Collected data entries:

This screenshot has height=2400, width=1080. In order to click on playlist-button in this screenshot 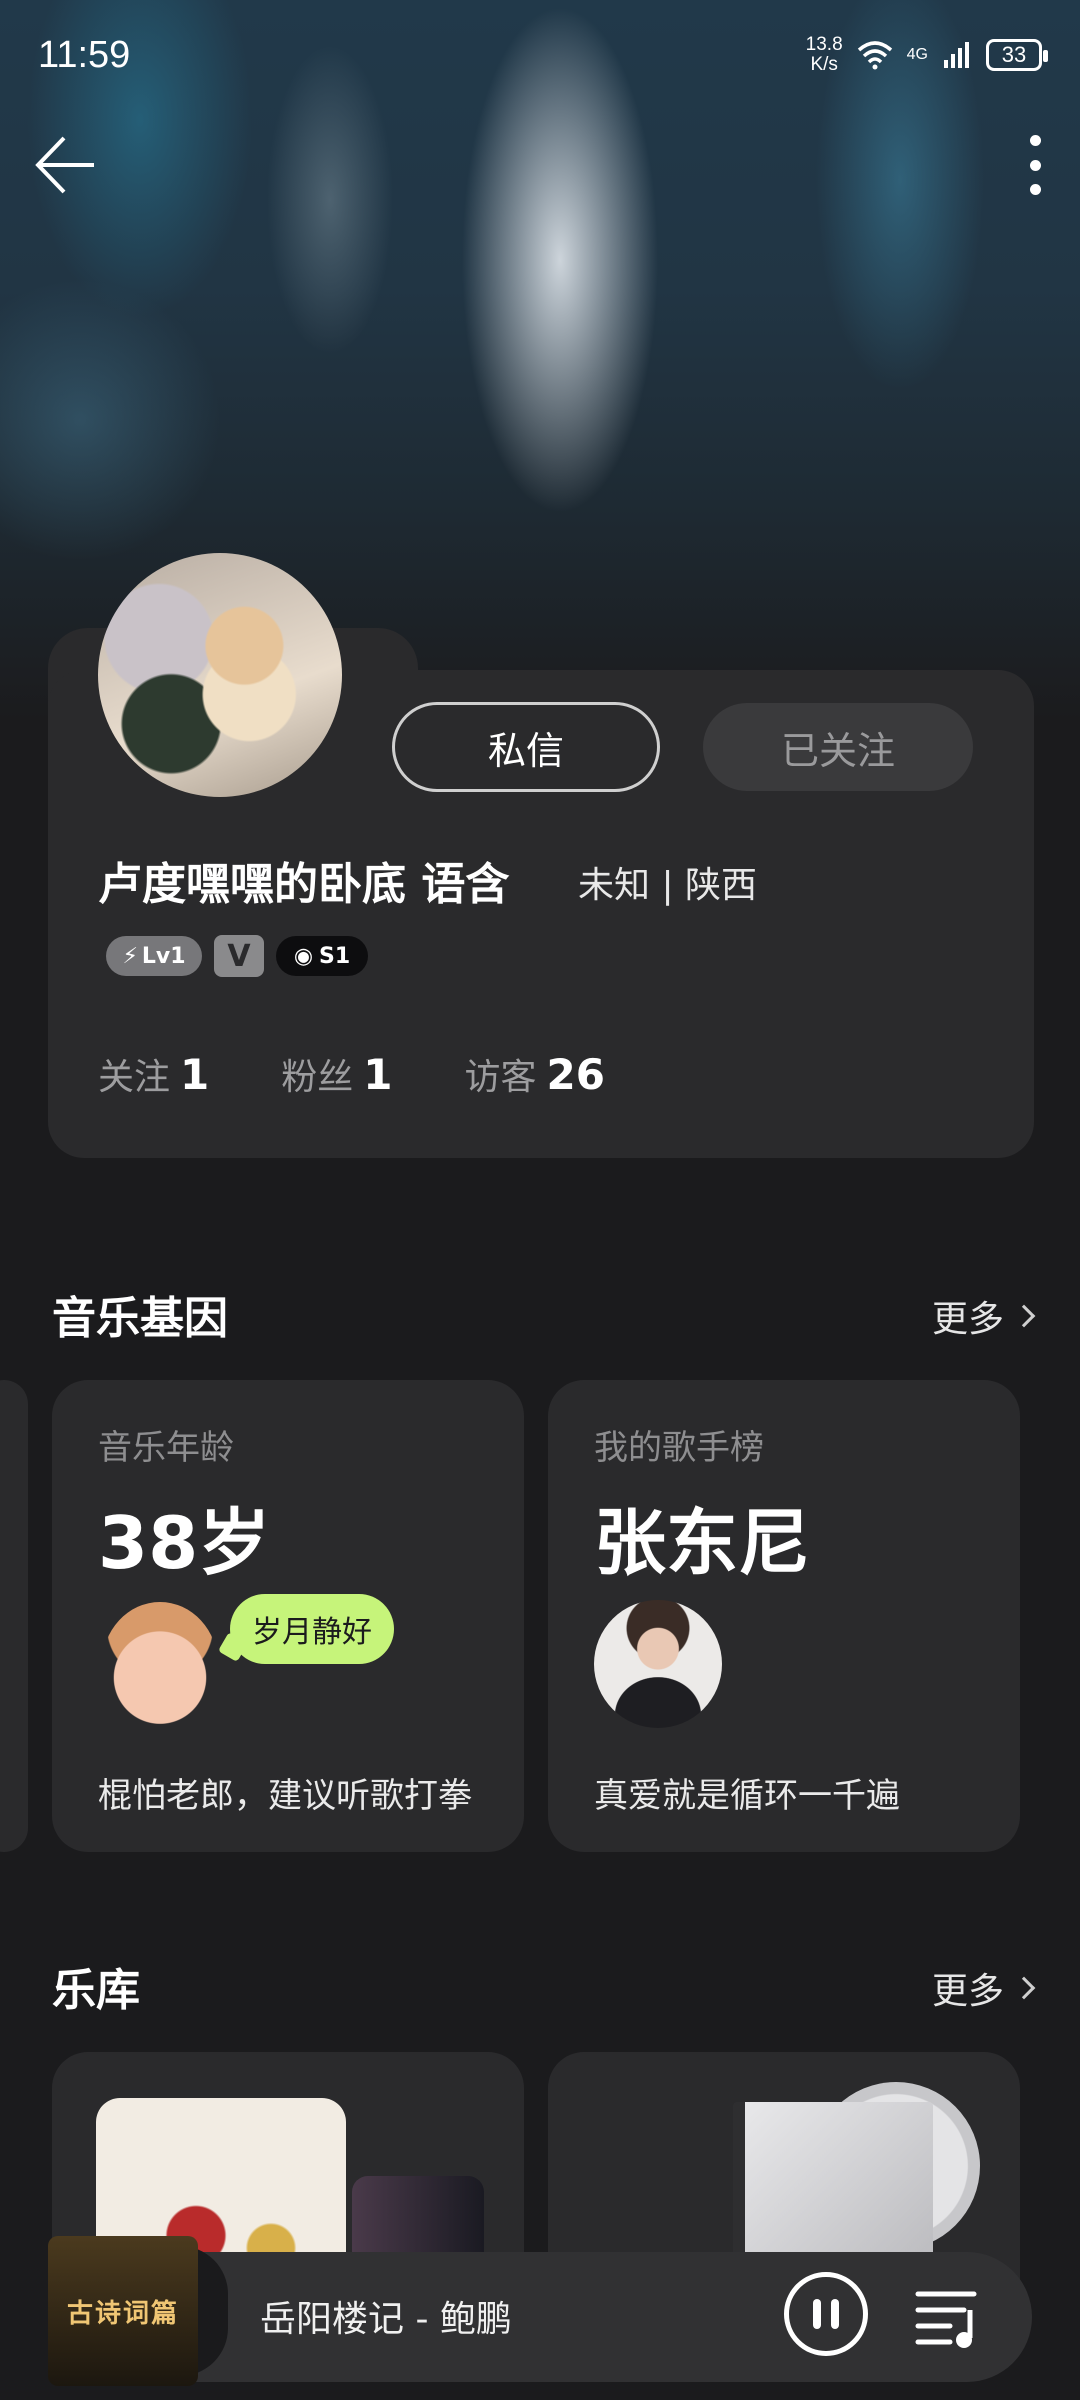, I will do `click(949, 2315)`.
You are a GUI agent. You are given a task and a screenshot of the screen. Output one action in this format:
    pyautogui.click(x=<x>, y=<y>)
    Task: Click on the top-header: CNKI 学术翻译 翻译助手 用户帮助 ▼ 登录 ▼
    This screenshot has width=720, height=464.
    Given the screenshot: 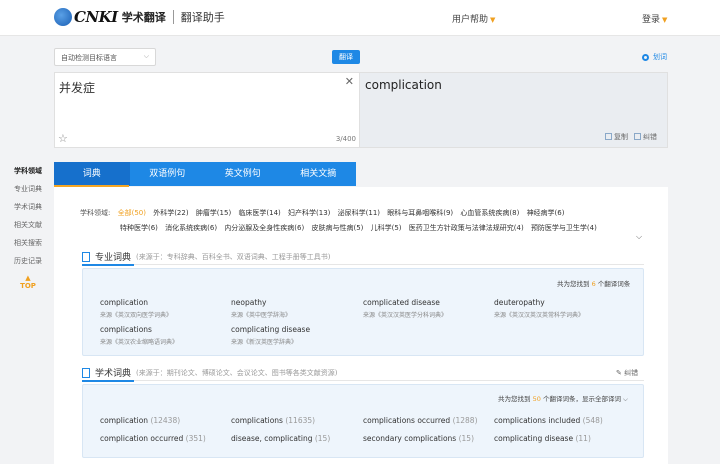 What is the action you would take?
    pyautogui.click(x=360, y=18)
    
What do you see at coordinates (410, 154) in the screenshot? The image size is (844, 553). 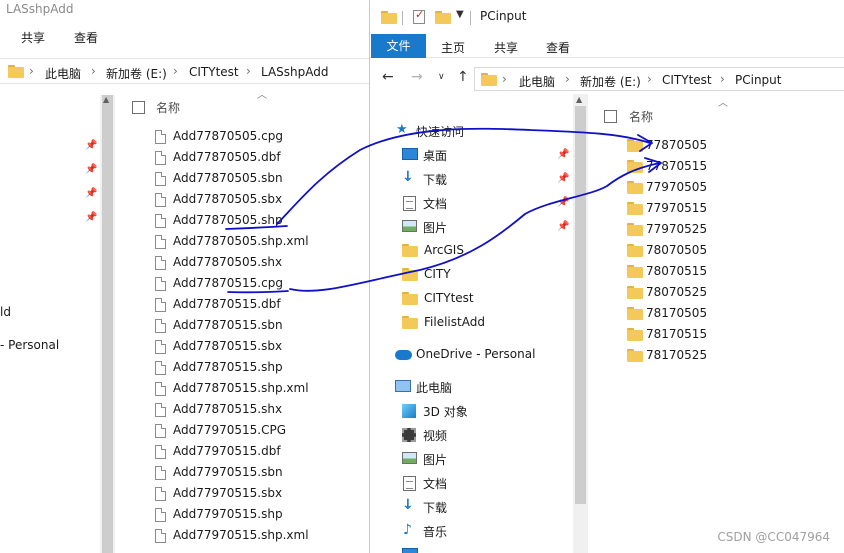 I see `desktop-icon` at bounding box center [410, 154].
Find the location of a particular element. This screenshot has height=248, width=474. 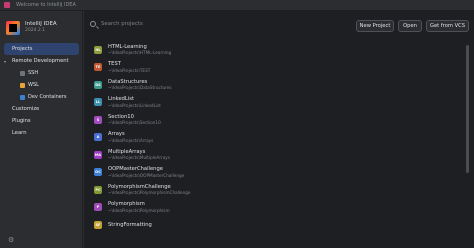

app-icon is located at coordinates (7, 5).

- **WHAT YOU ARE ASKED TO DO**:
Rewrite as a numbered list the lines that begin with the one containing "Find the location" and run through the end of the records, skipping blank lines. Leave the pictures out of the answer.

- **THE COMPLETED TASK**:
1. Find the location of a particular element. This screenshot has height=248, width=474. 
2. app-icon is located at coordinates (7, 5).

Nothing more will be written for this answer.